▸ Available records
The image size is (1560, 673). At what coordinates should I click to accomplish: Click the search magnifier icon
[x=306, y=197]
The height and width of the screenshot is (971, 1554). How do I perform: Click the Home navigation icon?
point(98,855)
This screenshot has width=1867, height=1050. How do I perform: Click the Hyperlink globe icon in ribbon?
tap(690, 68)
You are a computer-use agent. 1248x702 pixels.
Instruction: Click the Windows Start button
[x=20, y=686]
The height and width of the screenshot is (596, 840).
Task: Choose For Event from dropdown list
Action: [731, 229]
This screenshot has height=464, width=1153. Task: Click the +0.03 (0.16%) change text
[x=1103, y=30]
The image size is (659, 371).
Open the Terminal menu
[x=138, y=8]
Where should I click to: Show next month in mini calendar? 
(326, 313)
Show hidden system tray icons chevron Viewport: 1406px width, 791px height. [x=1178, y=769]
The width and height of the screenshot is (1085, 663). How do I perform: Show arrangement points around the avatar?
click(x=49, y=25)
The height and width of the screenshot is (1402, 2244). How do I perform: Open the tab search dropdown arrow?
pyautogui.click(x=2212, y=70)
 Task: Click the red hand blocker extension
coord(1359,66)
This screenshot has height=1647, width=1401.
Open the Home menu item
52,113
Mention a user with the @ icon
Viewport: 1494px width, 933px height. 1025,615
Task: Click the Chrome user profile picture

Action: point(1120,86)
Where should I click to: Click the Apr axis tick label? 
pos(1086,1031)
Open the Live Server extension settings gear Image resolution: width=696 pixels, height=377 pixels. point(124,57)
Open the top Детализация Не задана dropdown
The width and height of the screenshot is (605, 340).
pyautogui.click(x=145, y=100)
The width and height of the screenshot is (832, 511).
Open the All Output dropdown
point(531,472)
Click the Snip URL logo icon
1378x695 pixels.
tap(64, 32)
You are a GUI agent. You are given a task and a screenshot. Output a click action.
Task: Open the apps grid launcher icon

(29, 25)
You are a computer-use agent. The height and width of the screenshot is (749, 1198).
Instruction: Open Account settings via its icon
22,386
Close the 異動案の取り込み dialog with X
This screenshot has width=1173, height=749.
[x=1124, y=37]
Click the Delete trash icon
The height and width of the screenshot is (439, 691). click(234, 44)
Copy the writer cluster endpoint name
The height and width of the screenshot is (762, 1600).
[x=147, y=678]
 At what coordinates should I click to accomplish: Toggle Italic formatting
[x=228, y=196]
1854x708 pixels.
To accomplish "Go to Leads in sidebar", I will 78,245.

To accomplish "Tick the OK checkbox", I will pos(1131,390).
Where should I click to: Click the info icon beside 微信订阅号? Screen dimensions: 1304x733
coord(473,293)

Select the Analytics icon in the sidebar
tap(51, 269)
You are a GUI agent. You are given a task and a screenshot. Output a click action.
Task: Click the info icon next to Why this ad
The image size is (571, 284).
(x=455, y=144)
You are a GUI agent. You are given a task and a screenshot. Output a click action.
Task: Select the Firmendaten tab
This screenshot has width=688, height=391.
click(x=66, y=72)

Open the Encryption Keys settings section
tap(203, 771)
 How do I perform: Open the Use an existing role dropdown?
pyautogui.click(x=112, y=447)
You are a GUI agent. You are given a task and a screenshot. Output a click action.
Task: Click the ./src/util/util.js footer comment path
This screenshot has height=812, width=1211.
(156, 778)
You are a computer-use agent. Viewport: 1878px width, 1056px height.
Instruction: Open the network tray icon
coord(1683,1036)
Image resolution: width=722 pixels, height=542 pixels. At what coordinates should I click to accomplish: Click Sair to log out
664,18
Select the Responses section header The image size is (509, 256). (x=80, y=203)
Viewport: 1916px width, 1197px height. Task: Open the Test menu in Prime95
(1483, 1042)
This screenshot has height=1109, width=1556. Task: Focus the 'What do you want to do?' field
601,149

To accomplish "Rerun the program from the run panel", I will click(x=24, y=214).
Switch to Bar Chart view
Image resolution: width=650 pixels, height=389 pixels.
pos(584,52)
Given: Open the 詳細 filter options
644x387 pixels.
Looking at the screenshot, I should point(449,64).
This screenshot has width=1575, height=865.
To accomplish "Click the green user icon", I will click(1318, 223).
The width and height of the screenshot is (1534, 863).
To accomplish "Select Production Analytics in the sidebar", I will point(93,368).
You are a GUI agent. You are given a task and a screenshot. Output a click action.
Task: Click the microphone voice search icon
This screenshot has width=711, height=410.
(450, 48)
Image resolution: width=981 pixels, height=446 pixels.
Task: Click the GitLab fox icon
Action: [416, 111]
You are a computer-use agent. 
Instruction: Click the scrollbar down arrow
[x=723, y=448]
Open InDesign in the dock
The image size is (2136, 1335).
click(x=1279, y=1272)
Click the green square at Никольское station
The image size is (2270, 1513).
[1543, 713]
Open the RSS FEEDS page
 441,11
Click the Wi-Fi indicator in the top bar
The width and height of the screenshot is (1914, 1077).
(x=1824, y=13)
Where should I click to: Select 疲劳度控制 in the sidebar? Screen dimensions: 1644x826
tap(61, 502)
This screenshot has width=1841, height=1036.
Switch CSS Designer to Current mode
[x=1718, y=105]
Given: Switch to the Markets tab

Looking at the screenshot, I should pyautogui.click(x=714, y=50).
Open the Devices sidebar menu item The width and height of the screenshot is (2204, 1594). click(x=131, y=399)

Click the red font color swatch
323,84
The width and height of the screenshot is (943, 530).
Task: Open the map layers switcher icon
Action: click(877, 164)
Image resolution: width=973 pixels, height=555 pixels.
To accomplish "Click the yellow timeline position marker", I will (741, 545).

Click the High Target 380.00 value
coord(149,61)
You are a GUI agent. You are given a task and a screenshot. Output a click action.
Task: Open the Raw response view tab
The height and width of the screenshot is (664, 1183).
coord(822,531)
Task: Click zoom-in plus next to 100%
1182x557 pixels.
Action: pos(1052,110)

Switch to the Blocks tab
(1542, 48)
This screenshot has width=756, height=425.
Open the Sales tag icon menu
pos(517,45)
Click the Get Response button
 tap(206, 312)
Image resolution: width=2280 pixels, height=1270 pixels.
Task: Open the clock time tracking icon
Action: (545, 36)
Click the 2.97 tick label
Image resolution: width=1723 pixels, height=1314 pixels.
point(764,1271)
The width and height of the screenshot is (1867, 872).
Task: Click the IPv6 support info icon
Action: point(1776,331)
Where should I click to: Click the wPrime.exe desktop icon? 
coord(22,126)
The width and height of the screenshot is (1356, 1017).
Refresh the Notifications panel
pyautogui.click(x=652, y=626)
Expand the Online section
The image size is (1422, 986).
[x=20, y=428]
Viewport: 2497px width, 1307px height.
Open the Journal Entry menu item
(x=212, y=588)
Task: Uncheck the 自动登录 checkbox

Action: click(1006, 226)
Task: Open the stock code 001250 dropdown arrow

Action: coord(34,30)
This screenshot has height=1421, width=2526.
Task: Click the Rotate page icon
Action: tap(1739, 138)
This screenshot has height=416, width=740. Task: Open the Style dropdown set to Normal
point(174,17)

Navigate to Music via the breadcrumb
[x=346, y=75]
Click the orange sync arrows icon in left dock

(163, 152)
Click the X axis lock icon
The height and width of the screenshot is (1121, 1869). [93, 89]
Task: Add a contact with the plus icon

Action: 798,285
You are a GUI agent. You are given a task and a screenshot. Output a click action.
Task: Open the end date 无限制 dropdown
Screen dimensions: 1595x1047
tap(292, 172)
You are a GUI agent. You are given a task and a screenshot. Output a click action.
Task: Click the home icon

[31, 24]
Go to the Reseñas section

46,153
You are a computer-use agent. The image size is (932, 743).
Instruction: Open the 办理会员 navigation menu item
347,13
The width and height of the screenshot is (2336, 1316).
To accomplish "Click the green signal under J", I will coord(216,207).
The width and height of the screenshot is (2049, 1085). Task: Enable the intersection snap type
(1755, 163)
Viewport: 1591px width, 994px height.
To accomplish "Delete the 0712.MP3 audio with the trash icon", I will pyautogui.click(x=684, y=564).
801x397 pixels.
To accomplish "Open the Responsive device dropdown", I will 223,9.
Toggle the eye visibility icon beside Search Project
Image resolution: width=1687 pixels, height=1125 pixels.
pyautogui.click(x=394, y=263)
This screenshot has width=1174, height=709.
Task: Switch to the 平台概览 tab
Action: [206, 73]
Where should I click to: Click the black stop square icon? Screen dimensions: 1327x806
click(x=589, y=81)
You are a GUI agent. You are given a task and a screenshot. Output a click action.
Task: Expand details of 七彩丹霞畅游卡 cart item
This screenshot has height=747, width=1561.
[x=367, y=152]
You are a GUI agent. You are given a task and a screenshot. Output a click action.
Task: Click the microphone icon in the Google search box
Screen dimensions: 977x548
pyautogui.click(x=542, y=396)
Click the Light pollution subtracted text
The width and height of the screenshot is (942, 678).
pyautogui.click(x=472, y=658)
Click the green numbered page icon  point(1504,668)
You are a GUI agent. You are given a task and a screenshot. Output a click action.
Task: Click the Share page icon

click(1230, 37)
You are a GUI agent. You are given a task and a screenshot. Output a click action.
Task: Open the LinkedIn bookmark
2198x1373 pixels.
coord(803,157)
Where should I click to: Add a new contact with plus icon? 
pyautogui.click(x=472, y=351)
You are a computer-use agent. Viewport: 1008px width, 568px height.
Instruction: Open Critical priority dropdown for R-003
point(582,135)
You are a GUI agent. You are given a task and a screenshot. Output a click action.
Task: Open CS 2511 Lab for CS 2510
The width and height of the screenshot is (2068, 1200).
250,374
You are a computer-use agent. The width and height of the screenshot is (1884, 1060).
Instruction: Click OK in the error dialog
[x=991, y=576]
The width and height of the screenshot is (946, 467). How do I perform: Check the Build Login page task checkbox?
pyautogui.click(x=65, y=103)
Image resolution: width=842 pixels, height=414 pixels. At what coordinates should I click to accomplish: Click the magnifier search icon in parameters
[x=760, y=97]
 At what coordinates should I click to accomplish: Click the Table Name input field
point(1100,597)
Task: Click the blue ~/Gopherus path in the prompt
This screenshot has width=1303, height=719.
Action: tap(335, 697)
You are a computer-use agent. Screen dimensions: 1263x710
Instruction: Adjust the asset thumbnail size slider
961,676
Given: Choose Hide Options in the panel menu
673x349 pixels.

▸ Task
Where the line containing "Task: Click the blue" appears in the data above, begin there and reproduce every line to the end exactly; include nothing else.

▸ Output for this task
Task: Click the blue ~/Gopherus path in the prompt
This screenshot has width=1303, height=719.
Action: tap(335, 697)
You are a computer-use agent. Screen dimensions: 1263x710
Instruction: Adjust the asset thumbnail size slider
961,676
Given: Choose Hide Options in the panel menu
673x349 pixels.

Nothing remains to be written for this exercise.